LONDON—With the aid of the £104million ($166million) fetched by three works by Alberto Giacometti, Gustav Klimt and Paul Cézanne that had each been estimated at £10million or more (ANL, 2/9/10), Sotheby’s evening sale of Impressionist and modern art on Feb. 3 took in £146.8million ($235.6million), the highest total for any sale ever held in London.
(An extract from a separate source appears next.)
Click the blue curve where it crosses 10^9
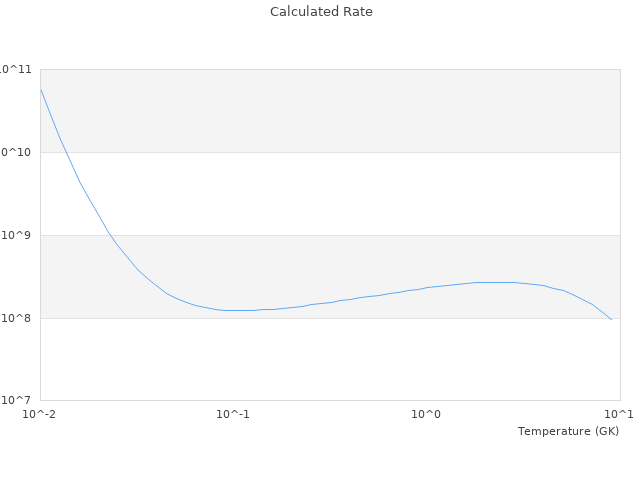The width and height of the screenshot is (640, 480). pyautogui.click(x=109, y=235)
With just 39 lots on offer, of which 31, or 80 percent, sold, the sale provided only a snapshot of the market, focusing exclusively on the top end. And although the total was high, comparisons with previous sales on the basis of individual lots showed only very modest gains. Camille Pissarro’s L’Eglise Saint-Jacques à Dieppe, matin, soleil, 1901, sold to a European collector for £2.5million ($4million) on a £2million/3million estimate, could not have produced much of a return for the seller—who paid $3.2million for the oil at Sotheby’s in New York in May 2002—after premiums and commission were deducted.
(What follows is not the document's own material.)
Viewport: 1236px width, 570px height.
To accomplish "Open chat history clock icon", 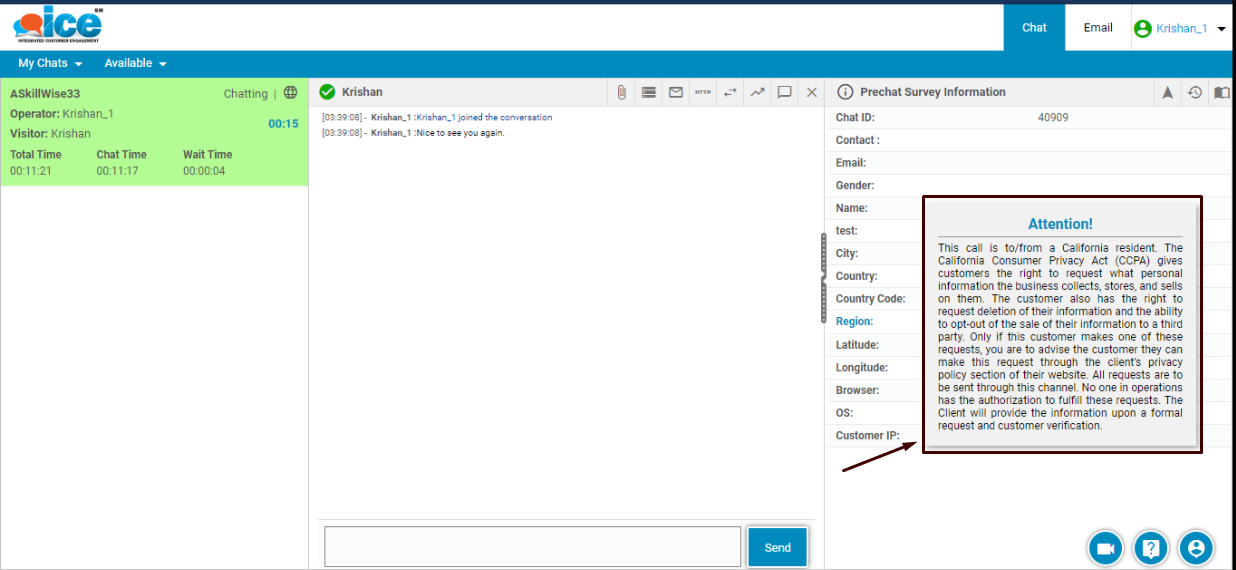I will [1194, 92].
Estimates were often cautious and based on previous prices. The high-estimated Cézanne, Pichet et fruits sur une table, 1893–94, for instance, which sold for £11.8million ($18.9million), was estimated at $16million/24million, not much higher than it had been in at Sotheby’s in New York in May 2001, when it was bought in on a $14million/20million estimate.
Blue-Chip Works Spark Intense Competition
The conservative estimates notwithstanding, there was no denying bidders’ willingness to spend. The estimate of £3million/5million for Egon Schiele’s Seated Woman with Violet Stockings, 1917, had seemed quite high to many observers, but seasoned dealer Richard Nagy fought off stiff competition to buy it for £4.9million ($7.8million). A private U.S. collector outbid the Nahmad family for Henri Matisse’s Femme couchée, ca. 1917, acquiring it for £4.4million ($7.1million) on a £3.5million/5.5million estimate. The oil had last been seen at auction at Christie’s in New York in November 2001, where it was bought by London dealers Malletts on behalf of a U.S. client for $5.3million. Fernand Léger’s transitional painting Les fumées sur les toits, 1912, fell just below the top ten lots, selling to Bona Montagu of Dickinson/Roundell for £2.3million ($3.6million) on a £2million/3million estimate.
With a major retrospective of his work coming up at Tate Britain (Feb. 24–August 8), the market for Henry Moore was in the spotlight. Figure on Steps, 1956, a 25-inch-high working model of the draped figure commissioned for the UNESCO (United Nations Educational, Scientific, and Cultural Organization) headquarters in Paris, drew competitive bidding from London and Switzerland dealer Desmond Corcoran before a U.S. phone buyer won it for £1million ($1.6million) against a £500,000/700,000 estimate. Reclining Figure, 1982, a monumental bronze by the artist, was hotly pursued by London dealer Ivor Braka, but sold to an anonymous private collector for £3.6million ($5.8million) on a £2.5million/3.5million estimate. And in Christie’s day sale of works on paper, a drawing by Moore, Three Figures Sleeping, or Shelterers Sleeping in the Tube, 1941, fetched a record £529,250 ($849,446) against a £150,000/250,000 estimate.
The most expensive Surrealist work at Sotheby’s was René Magritte’s nude Le Beau navire, 1942. London adviser Hector Paterson outbid London dealer Angela Neville to secure the oil on behalf of a European collector for £3.7million ($6million) against an estimate of £2.5million/3.5million. Neville was also in the chase for Ernst Ludwig Kirchner’s Variétéparade, 1910–26, an oil depicting a group of pink-colored dancers, which sold to Cologne dealer Alex Lachmann for £2.9million ($4.7million) on an estimate of £1million/1.5million. Lachmann is believed to buy on behalf of Russian clients.
Other German Expressionist works believed to have gone to Russian buyers include Lyonel Feininger’s Locomotive, 1908—last sold at Sotheby’s in New York in November 2006 for $2.1million—which brought £1.5million ($2.3million), and Heinrich Campendonk’s The Cowherd, 1924, which fetched £421,250 ($657,150) on an estimate of £200,000/300,000.
The most conspicuous buy-in of the sale was, ironically, another work by Giacometti: Petit buste sur colonne, ca. 1952, a painted plaster sculpture carrying a £1.8million/2.5million ($2.9million/4million) estimate was, unlike the £65million ($104.3million) Walking Man I, unique.